Я на этом настаиваю, – сказал он. – Ведь здесь речь идет не о каком-нибудь обыкновенном убийстве, о преступлении в состоянии аффекта, в котором мы могли бы найти смягчающее обстоятельство.
Нет, подсудимый умен, господа, это несомненно.
Вы слышали его, не правда ли? Он умеет ответить. Ему понятно значение слов.
И про него нельзя сказать, что он действовал необдуманно.
Итак, я услышал, что меня считают умным.
Но я не очень хорошо понимал, почему столь обыкновенное человеческое качество может стать неопровержимым доказательством моей преступности.

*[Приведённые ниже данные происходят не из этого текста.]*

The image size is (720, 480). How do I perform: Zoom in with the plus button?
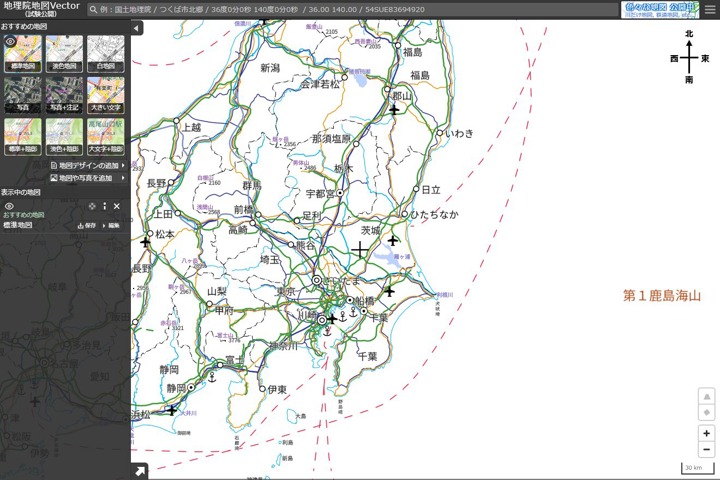[x=706, y=433]
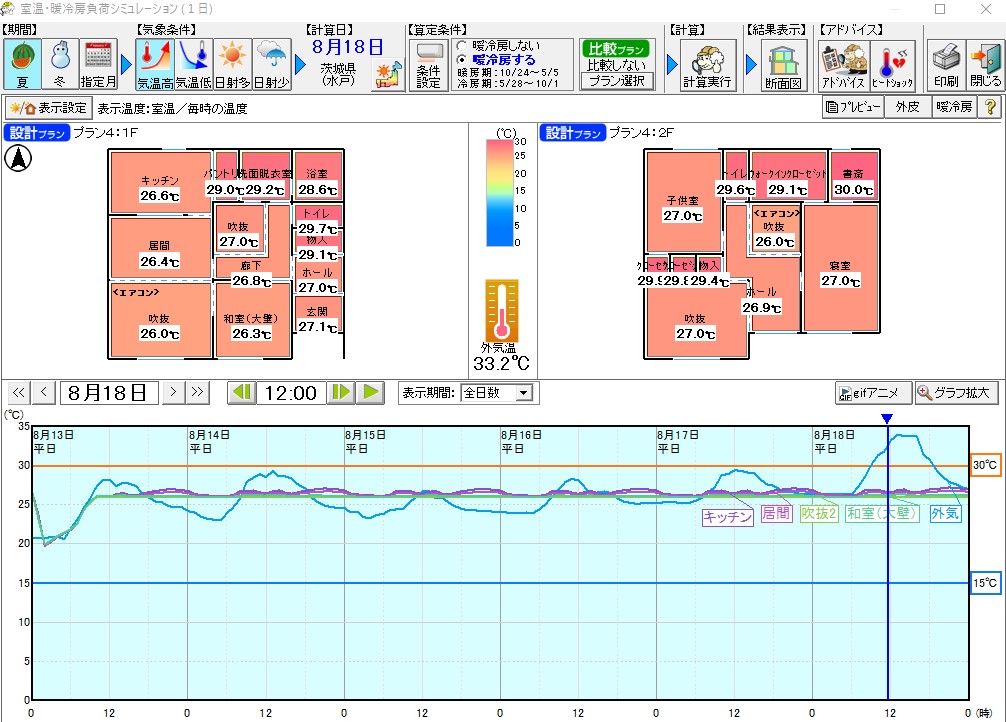The height and width of the screenshot is (722, 1006).
Task: Click the blue time marker on graph
Action: [x=887, y=418]
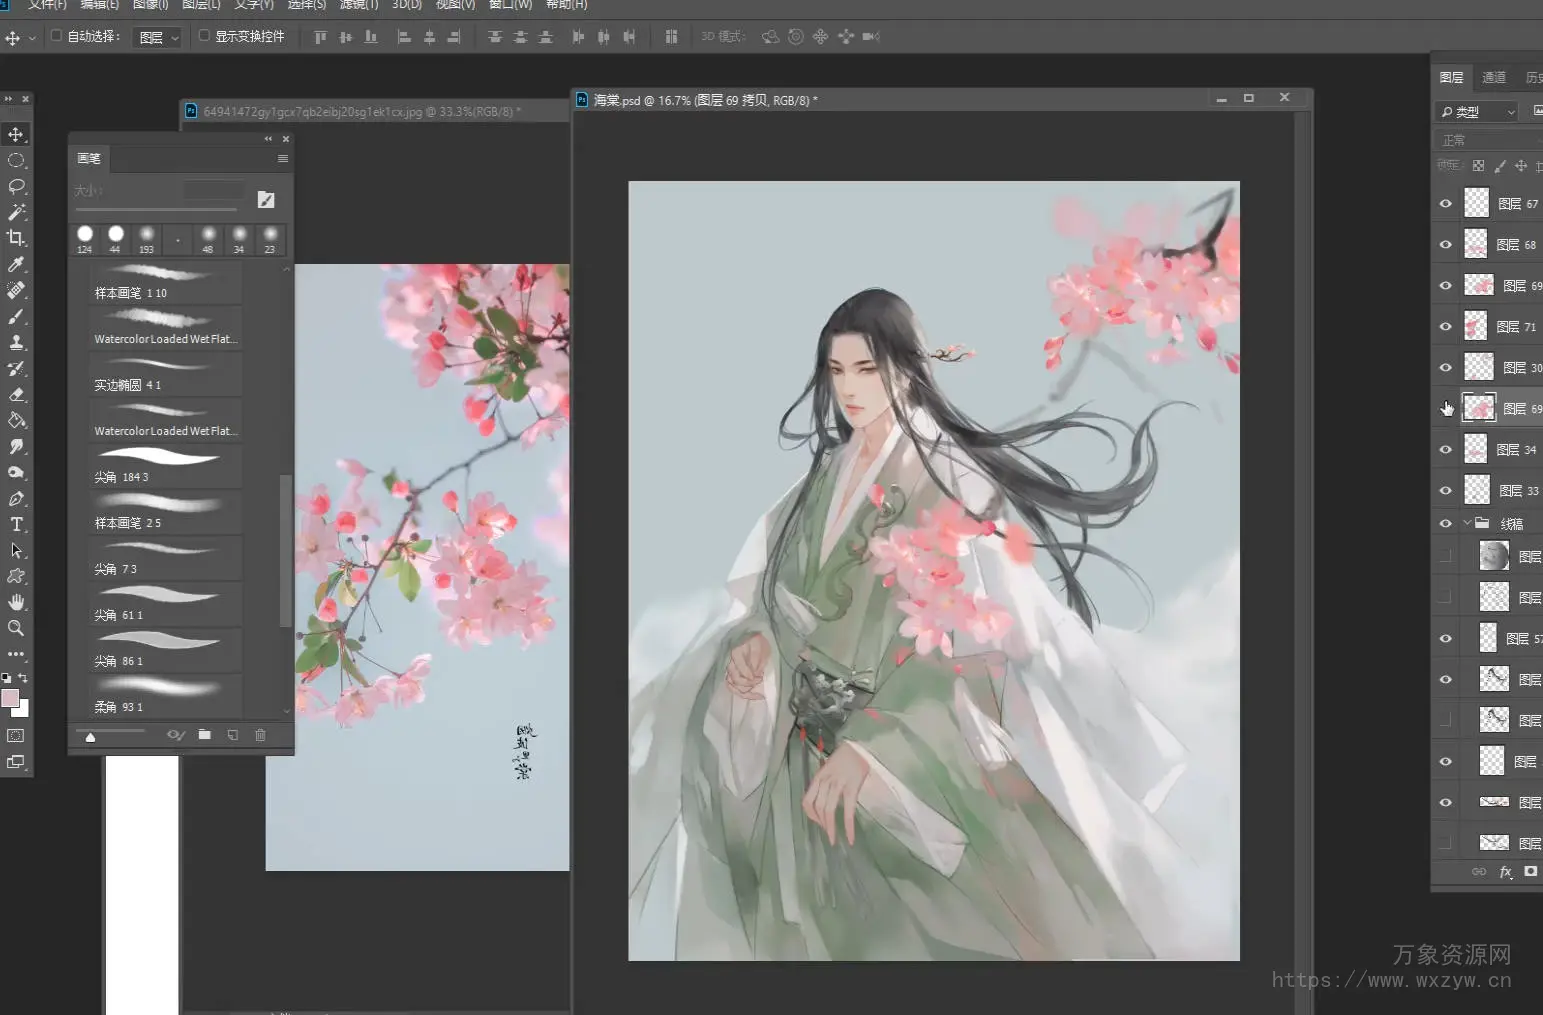Select the Lasso tool

16,187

Право, это так меня поразило, что я уже не слушал прокурора до того момента, когда он произнес:
– Но выразил ли он сожаление?
Нет, господа.
В течение многих месяцев следствия ни разу этого человека не взволновала мысль, что он совершил ужасное злодеяние.
Тут он повернулся ко мне и, указывая на меня пальцем, принялся укорять меня с каким-то непонятным неистовством.
Разумеется, я не мог не признать, что кое в чем он прав: ведь я и в самом деле не очень сожалел о своем поступке.
Но такое озлобление прокурора меня удивляло. Мне хотелось попытаться объяснить ему искренне, почти что дружески, что я никогда ни в чем не раскаивался по-настоящему.
Меня всегда поглощало лишь то, что должно было случиться сегодня или завтра.
Но разумеется, в том положении, в которое меня поставили, я ни с кем не мог говорить таким тоном.